As director of the Bureau of Proprietary School Supervision in New York State, I was dismayed by misconception #2. It seems that all complaints must first be handled by the institution. In NYS, we encourage schools to have their own process. However, we do not require students to go through the school’s process first. There are cases where students may fear retribution and are reluctant to seek the school’s input. Discouraged, they may not seek further help. The students should have the right to seek the state’s intervention first if they so choose.
Thank you for the clarification for New York. We had talked to regulators in some other states who automatically send the students back to the institution if they have not sought to use those internal processes first. Many states don’t have the staff to handle many complaints and going through the institution helps to sift through some of the complaints.
There was also some institutions that thought that the regulations REQUIRED students to bypass the local processes. Nothing could be further from the truth.
Students are free to do what they will. Is still my RECOMMENDATION that in most cases the student is best served to try the internal processes first.
Is § 668.43 (b) a descendant of Section 494C(j) of the Higher Education Act of 1965?
If there are colleges and universities still referring to 494C(j) in their publications, exactly how long would that indicate they’ve been out of compliance?
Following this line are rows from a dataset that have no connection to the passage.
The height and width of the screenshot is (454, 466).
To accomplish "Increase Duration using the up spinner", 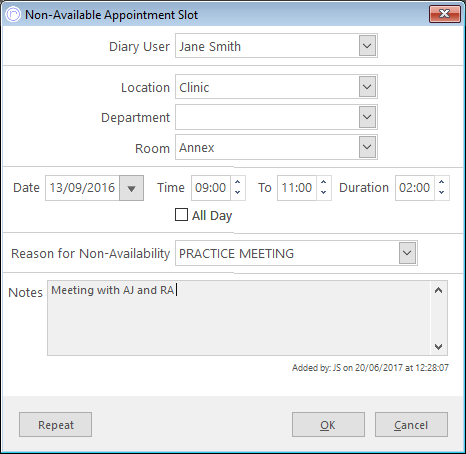I will pyautogui.click(x=442, y=182).
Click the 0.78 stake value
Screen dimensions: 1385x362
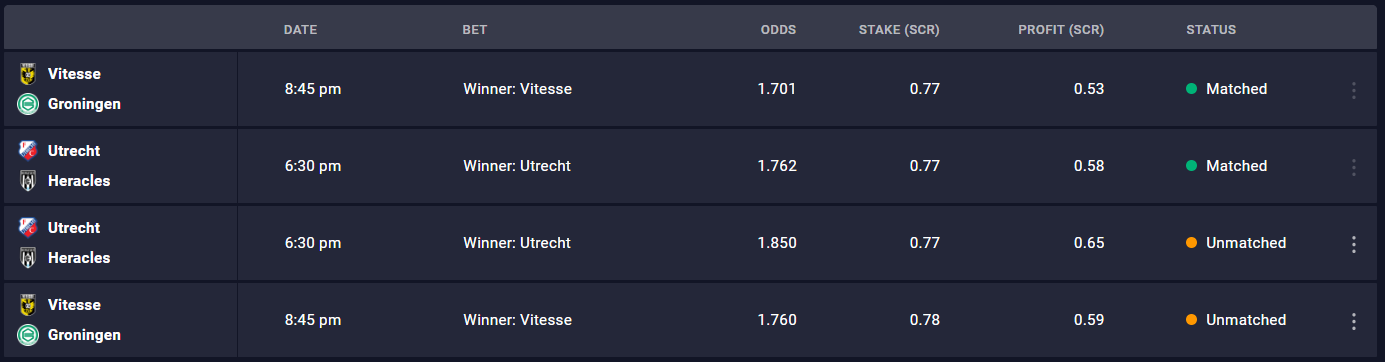925,320
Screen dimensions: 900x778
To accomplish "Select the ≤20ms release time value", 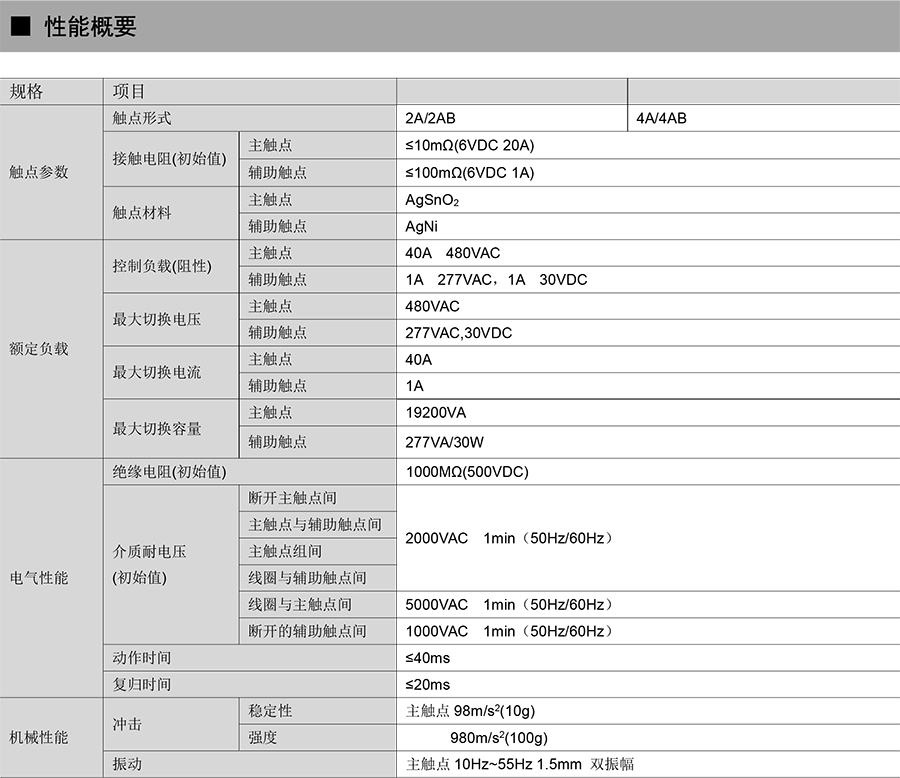I will click(427, 685).

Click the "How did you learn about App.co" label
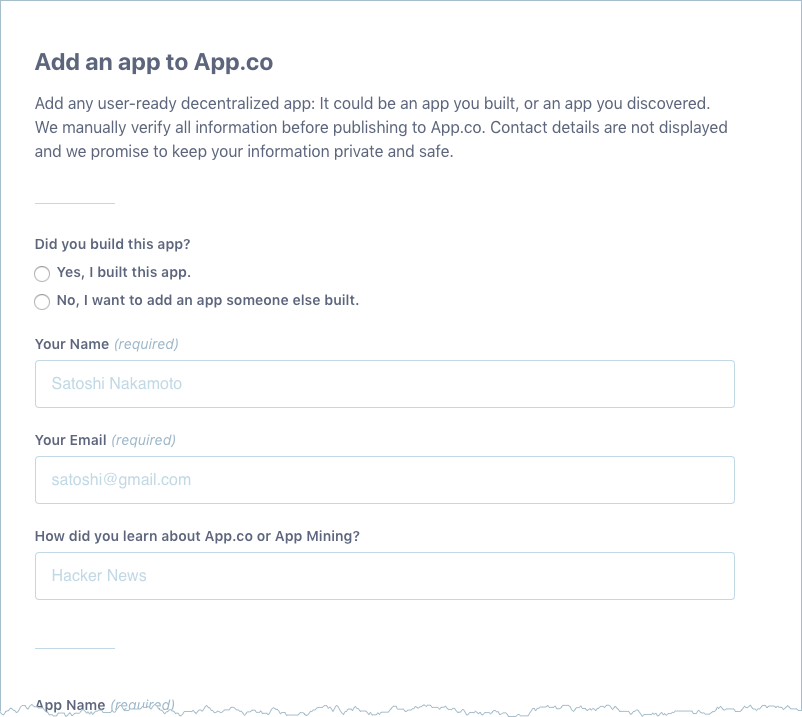(197, 536)
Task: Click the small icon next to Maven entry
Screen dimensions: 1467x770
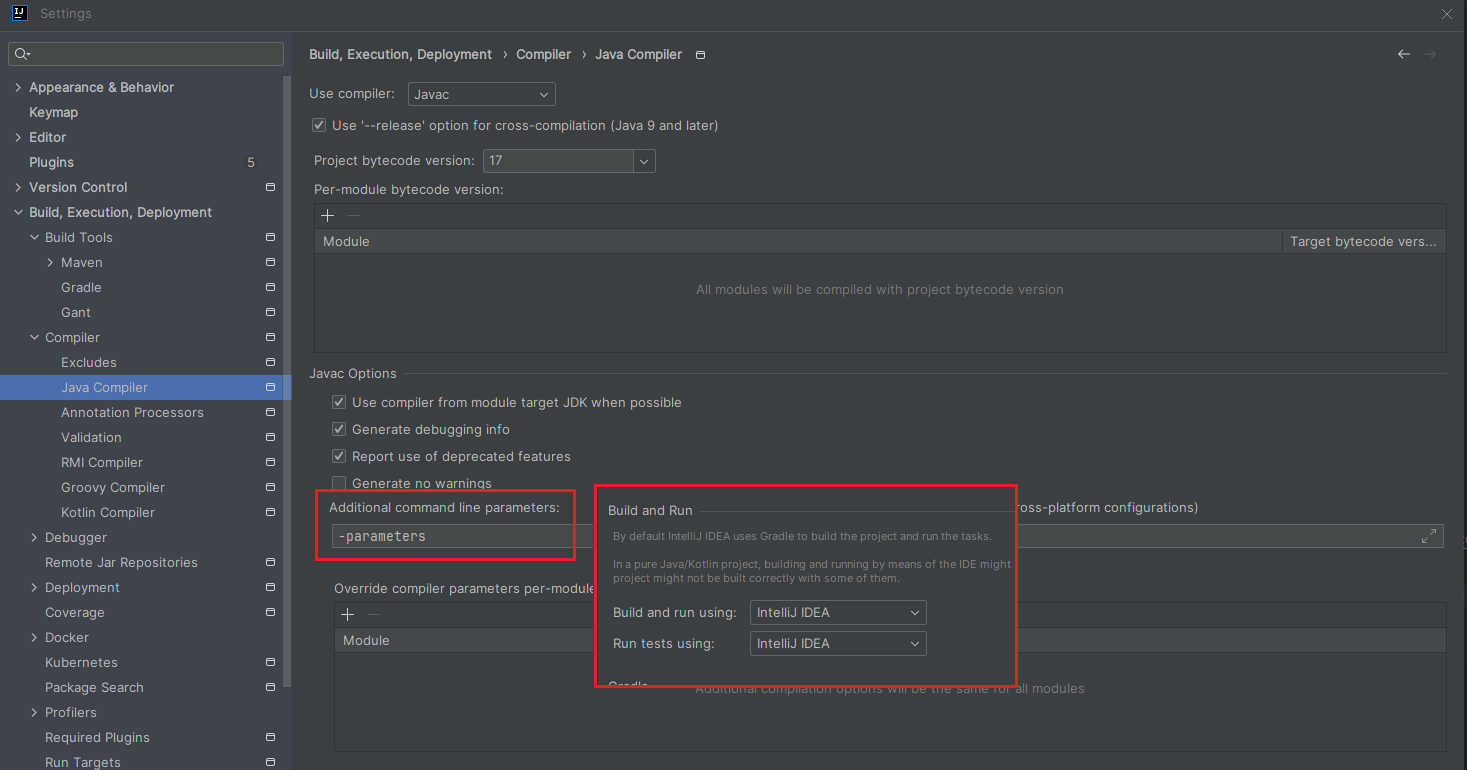Action: (270, 262)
Russ Poulin: “There was also some institutions that thought that the regulations REQUIRED students to bypass the local processes.”
My University did one better: they don’t appear to have published an internal complaint procedure at all and when I asked about that, they wrote me an e-mail last year that their internal complaint procedure itself is to report directly to the State Department of Education (even though there is no University publication that states that). I pointed out that would make no sense as an internal complaint procedure, to jump directly to an external complaint procedure, but they broke off the correspondence at that point.